Soliti noti offresi, no piccole città, la noia è inclusa
Improvvisi «Cerca di liberarti per oggi pomeriggio – mi disse una voce dall’altra parte del filo – c’è Richter che suona a Benevento»...
Improvvisi «Cerca di liberarti per oggi pomeriggio – mi disse una voce dall’altra parte del filo – c’è Richter che suona a Benevento»...
Ricordo nitidamente la telefonata che mi raggiunse, in un giorno di trent’anni fa: «Cerca di liberarti per oggi pomeriggio – diceva la voce dall’altra parte del filo – c’è Richter che suona a Benevento». Il sommo Svjatoslav Richter, all’epoca già settantaseienne, suonò davvero in una sala poco distante dal Conservatorio, quel giorno, senza preavviso e davanti a un pubblico sparuto di fortunati ascoltatori, bravi a cogliere l’attimo. Una cosa del genere, oggi, non succederebbe più e una telefonata come quella rievocata sarebbe presa come uno scherzo di mediocre gusto. E non solo perché i fuoriclasse come Richter siano in via di estinzione, ma soprattutto perché la struttura del mercato musicale attuale – con i suoi meccanismi di comunicazione e distribuzione rigorosamente calibrati – non consentirebbe più a una star di proporsi in un centro medio piccolo e in semiclandestinità.
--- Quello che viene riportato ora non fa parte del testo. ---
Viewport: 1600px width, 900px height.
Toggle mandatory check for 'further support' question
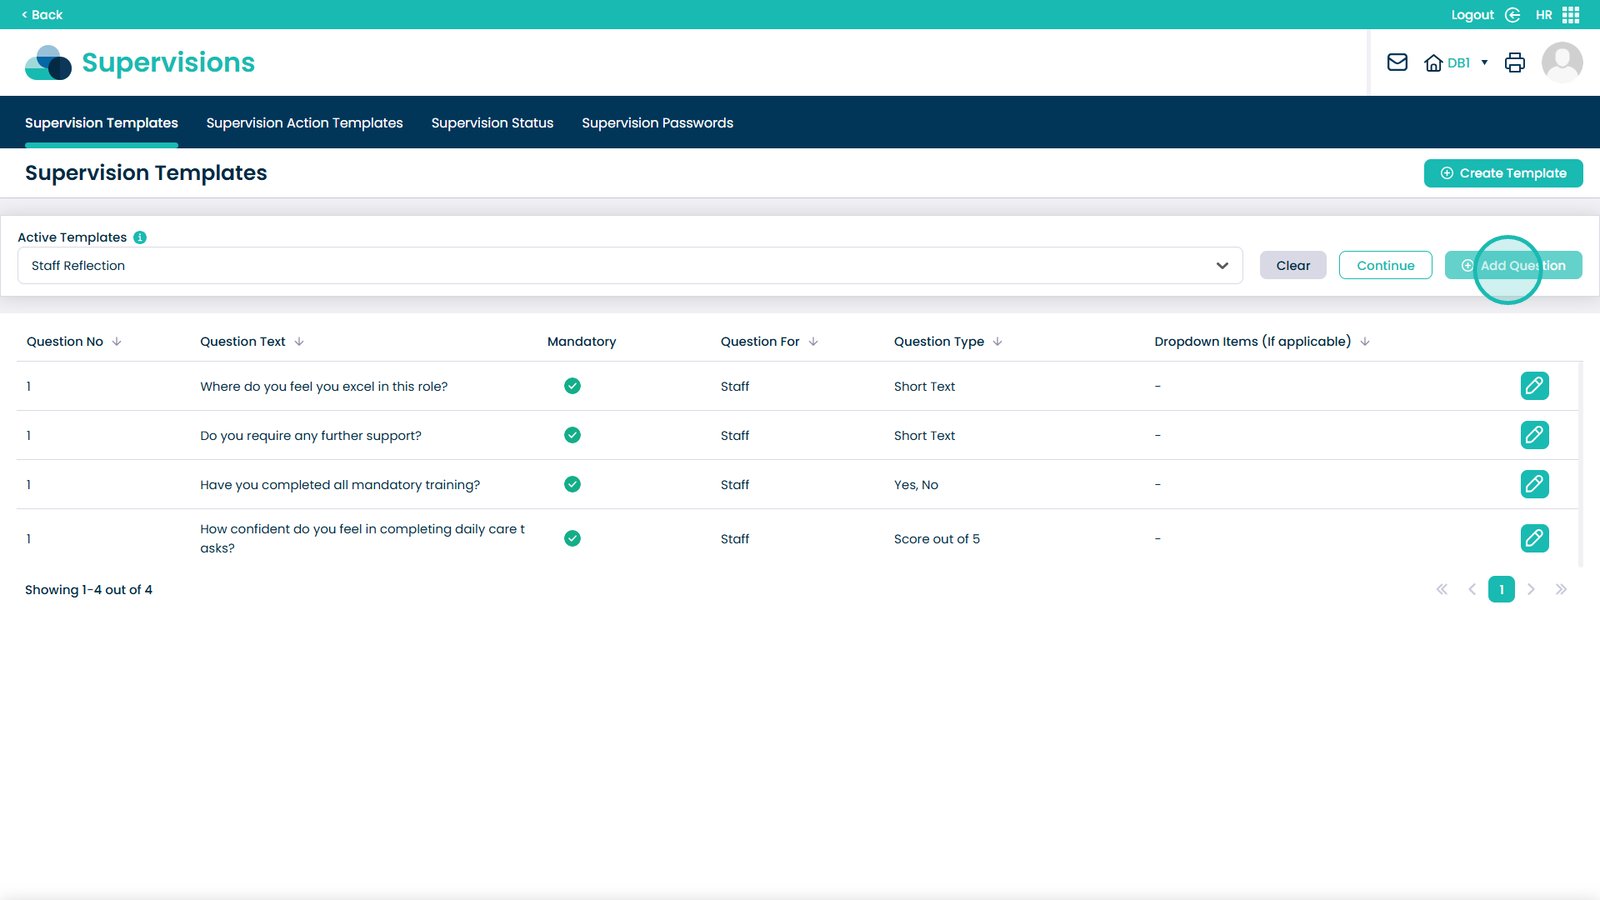[x=572, y=435]
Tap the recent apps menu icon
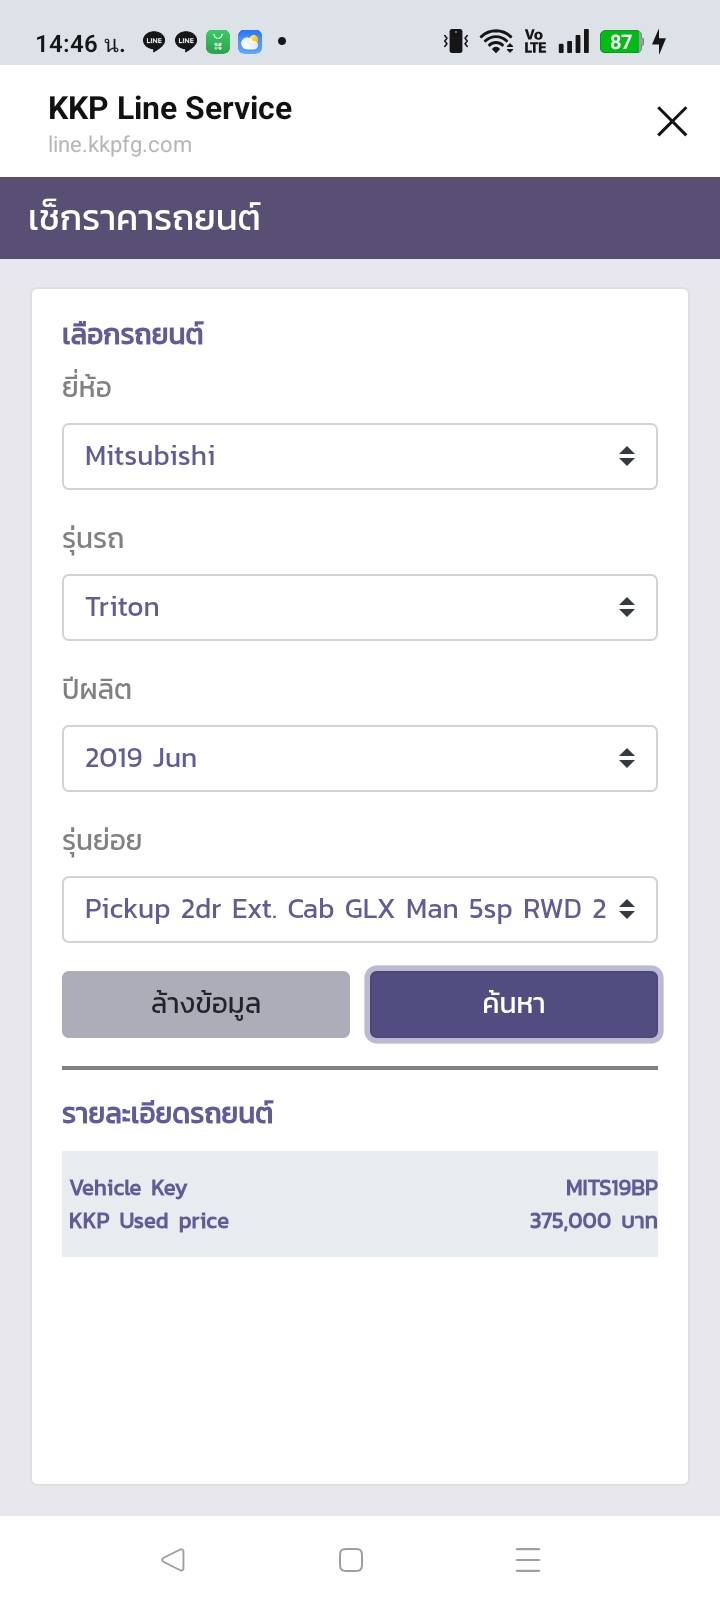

Il romanticismo non è tratto contemplato nei mansionari di chi gestisce, oggi, i destini degli artisti di punta o di quanti si è stabilito (arbitrariamente, a volte) che arrivino ad esserlo. Meglio mettere da parte consunte, affettuose associazioni tipo «genio e sregolatezza, perché la logica che nel secondo millennio determina spostamenti, presenze e carriere dei musicisti che contano non ammette deroghe alle regole aziendali di massimizzazione dell’immagine e, ove possibile, del profitto. Un secolo fa, Arturo Toscanini e la nascitura Orchestra della Scala andarono in tournée per duecentotrentasette giorni, con centoventicinque concerti in sessantotto città di due continenti. In Italia suonarono anche a Pavia, Alessandria, due volte a Treviso; negli Stati Uniti toccarono qualsiasi piazza, piccola e grande. Scommisero su loro stessi e sulla capacità di autopromuoversi, assumendo un ruolo imprenditoriale innovativo per l’epoca. Considerata con occhi moderni, quella tournée è roba fuori dal tempo; fantascienza o preistoria, a seconda dei punti di vista. Il decentramento, che negli anni Settanta coincise con la necessità di diffondere il messaggio musicale in maniera ampia e democratica (influendo anche sulla scelta di spazi irrituali e sulla politica dei prezzi) è concetto demolito dalla nuova strategia globale delle grandi agenzie internazionali, che per alcuni interpreti in auge ammettono solo sale grandi in grandi capitali. Con grandi cachet, si capisce.
Alimentata da questo meccanismo esclusivo, una «superlega» della musica – non meno perniciosa di quella ipotizzata e fortunatamente respinta per il calcio – imperversa già da tempo su scala mondiale, allargando la forbice tra contesti produttivi e altri, così da alimentare la convinzione che alla visibilità mediatica debba corrispondere la qualità. All’operatore culturale che crede ancora, da improbabile romantico, alla necessità di costruire una proposta insieme alla controparte artistica, le nuove agenzie multinazionali hanno già sottratto una buona fetta di illusioni: spesso, infatti, neppure esiste un interlocutore col quale confrontarsi, fatta salva la parte che riguarda la contrattazione economica. Nel booking, ossia nella fase di vendita, si sostanzia il grosso del rapporto tra le parti; il resto è comunicazione, che può diventare bombardamento mediatico laddove la circostanza lo richieda. La sostanza musicale viene dopo.
Nel mondo virtuale del web, illuminato dalla rivelazione forzata dello streaming, la nuova struttura oligarchica dell’offerta concertistica trova, peraltro, un alibi comodo, basandosi sulla pretesa di fare credere che non esiste o quasi differenza tra musica fruita dal vivo o a distanza. Intanto fa passare per opportunità ciò che semplicemente è obbligatorio, di fatto negandoci la scelta. Trattato come bene di lusso, il «concerto-evento» diventa vetrina per lo sponsor di turno, che nella riconoscibilità immediata del prodotto cerca e trova l’elemento di attrattiva su cui puntare. Risultato? Un panorama musicale popolato da pochi soliti noti e un pubblico, impigrito, indotto a ri-ascoltare e ri-vedere piuttosto che ad allargare lo sguardo. Meno curioso, e non per sua colpa.